At last blush, a month or so ago, BayStar was gonna sue SCO over some "unresolved" and unexplained "dispute" after SCO announced that its repurchase of BayStar's preferred stock had closed. (Remember? BayStar wanted its money back.)

BayStar claimed the deal - it had agreed to trade its 40,000 preferred shares for 2.1 million shares of SCO common and $13 million in cash from SCO - hadn't closed even though its new shares had already been registered with the SEC, which made it, um, a done deal.

Well, as we said, it was never made clear what more BayStar wanted or why and SCO spokesman Blake Stowell claims now there have been no subsequent side deals, so BayStar must have dropped a few tranquillizers because SCO said Wednesday that BayStar had "requested and has now received its stock certificate" and a $13 million wire transfer. So it seems that tempest in a teapot is over.

PARTS OF THE EXERCISE |
• A. From the passage about BayStar and SCO, quote the part that opens with the words containing "At last blush, a" and closes with "teapot is over.".
• B. Extend the passage about BayStar's stock dispute with SCO, picking up right after its final sentence.
The items have nothing to do with the passage about BayStar and SCO.

(Pointing records for screenshots and pages)
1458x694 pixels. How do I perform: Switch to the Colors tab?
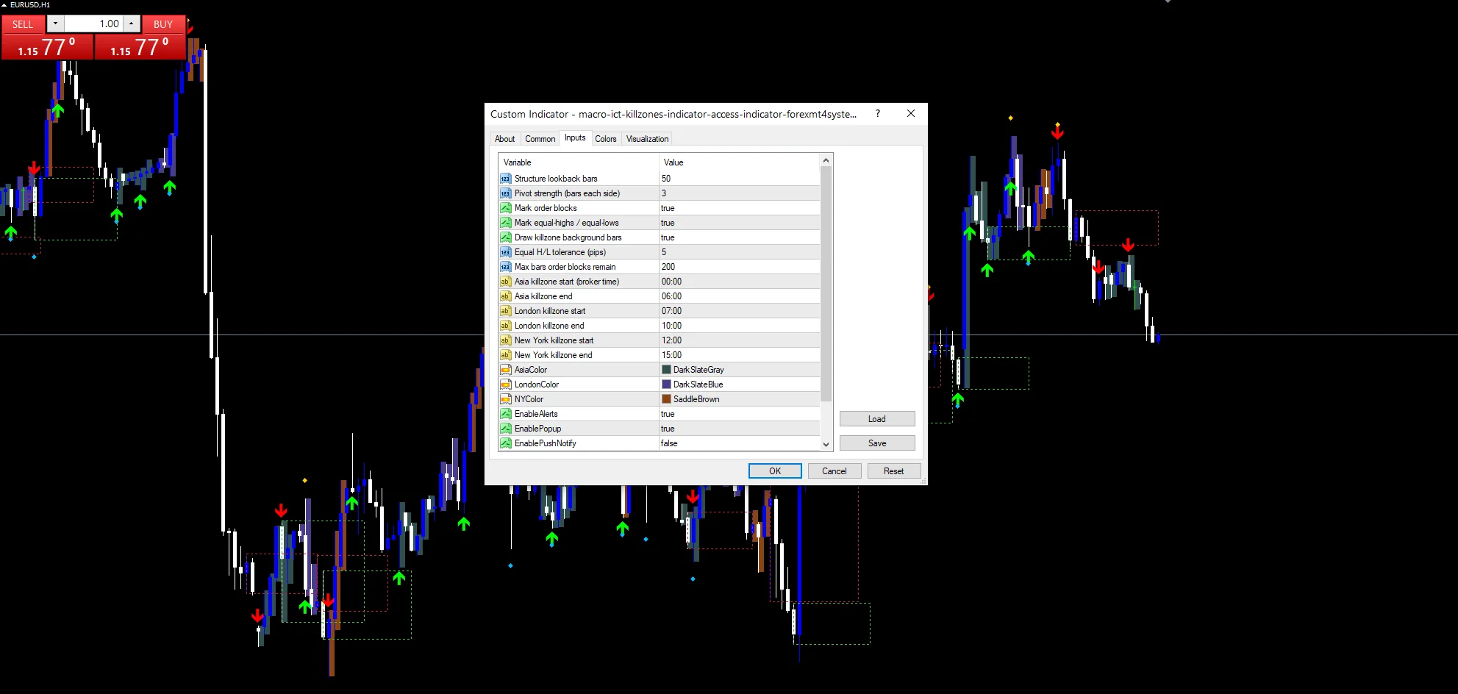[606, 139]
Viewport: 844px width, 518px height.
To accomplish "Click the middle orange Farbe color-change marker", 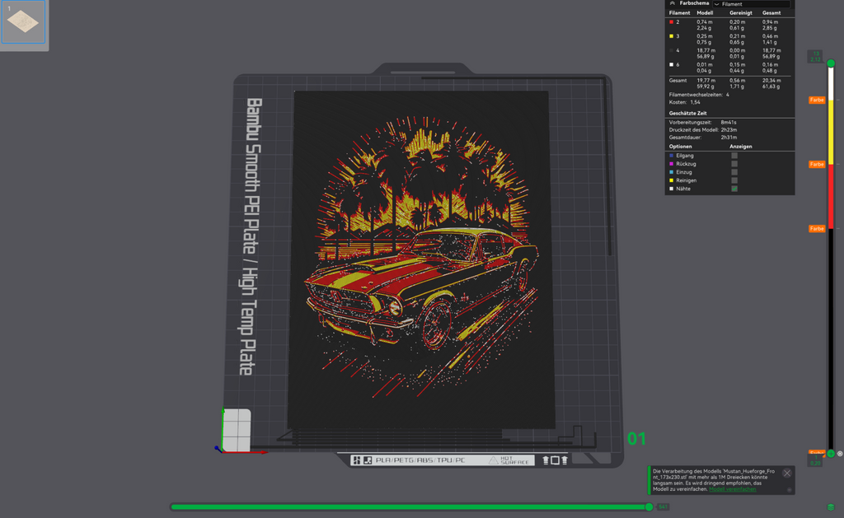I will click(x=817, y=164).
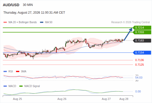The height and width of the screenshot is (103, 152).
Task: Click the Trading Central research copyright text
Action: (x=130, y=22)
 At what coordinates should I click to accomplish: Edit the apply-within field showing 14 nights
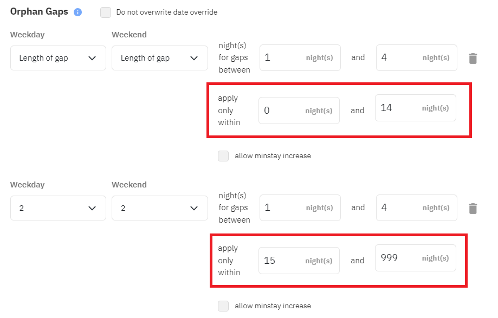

OUTPUTS |
• A.
At last blush, a month or so ago, BayStar was gonna sue SCO over some "unresolved" and unexplained "dispute" after SCO announced that its repurchase of BayStar's preferred stock had closed. (Remember? BayStar wanted its money back.)

BayStar claimed the deal - it had agreed to trade its 40,000 preferred shares for 2.1 million shares of SCO common and $13 million in cash from SCO - hadn't closed even though its new shares had already been registered with the SEC, which made it, um, a done deal.

Well, as we said, it was never made clear what more BayStar wanted or why and SCO spokesman Blake Stowell claims now there have been no subsequent side deals, so BayStar must have dropped a few tranquillizers because SCO said Wednesday that BayStar had "requested and has now received its stock certificate" and a $13 million wire transfer. So it seems that tempest in a teapot is over.

• B.
As near as anyone could figure out BayStar had a burr under its saddle because SCO said it was going to make more money off its abhorred SCOsource Linux licensing scheme than thought - an odd position for a VC, perhaps, but SCO says BayStar is a short player on the market so therein may lie the clue.

SCO CEO Darl McBride said BayStar wanted the names of companies purportedly buying licenses. He basically told them to go suck an egg.

Anyway, SCO is supposed to report the July quarter that BayStar was reportedly upset about on Tuesday, August 31. SCO has previously said SCOsource will clear revenues in the six figures, which ain't much, but more than BayStar supposedly bargained for.

SCO's next big day is supposed to be September 15 when there's a court hearing on IBM's motion for a summary judgment - well, a partial one at any rate - that would trump SCO's 18-month-old $5 billion suit against it.

IBM is challenging the crux of the SCO suit, claiming that SCO has no contractual right to limit how IBM deposes of the AIX and Dynix IBM and its Sequent acquisition wrote simply because SCO counts 74,000 lines of Unix System V code in AIX and 78,000 lines in Dynix, less than 1% of all the AIX-Dynix code.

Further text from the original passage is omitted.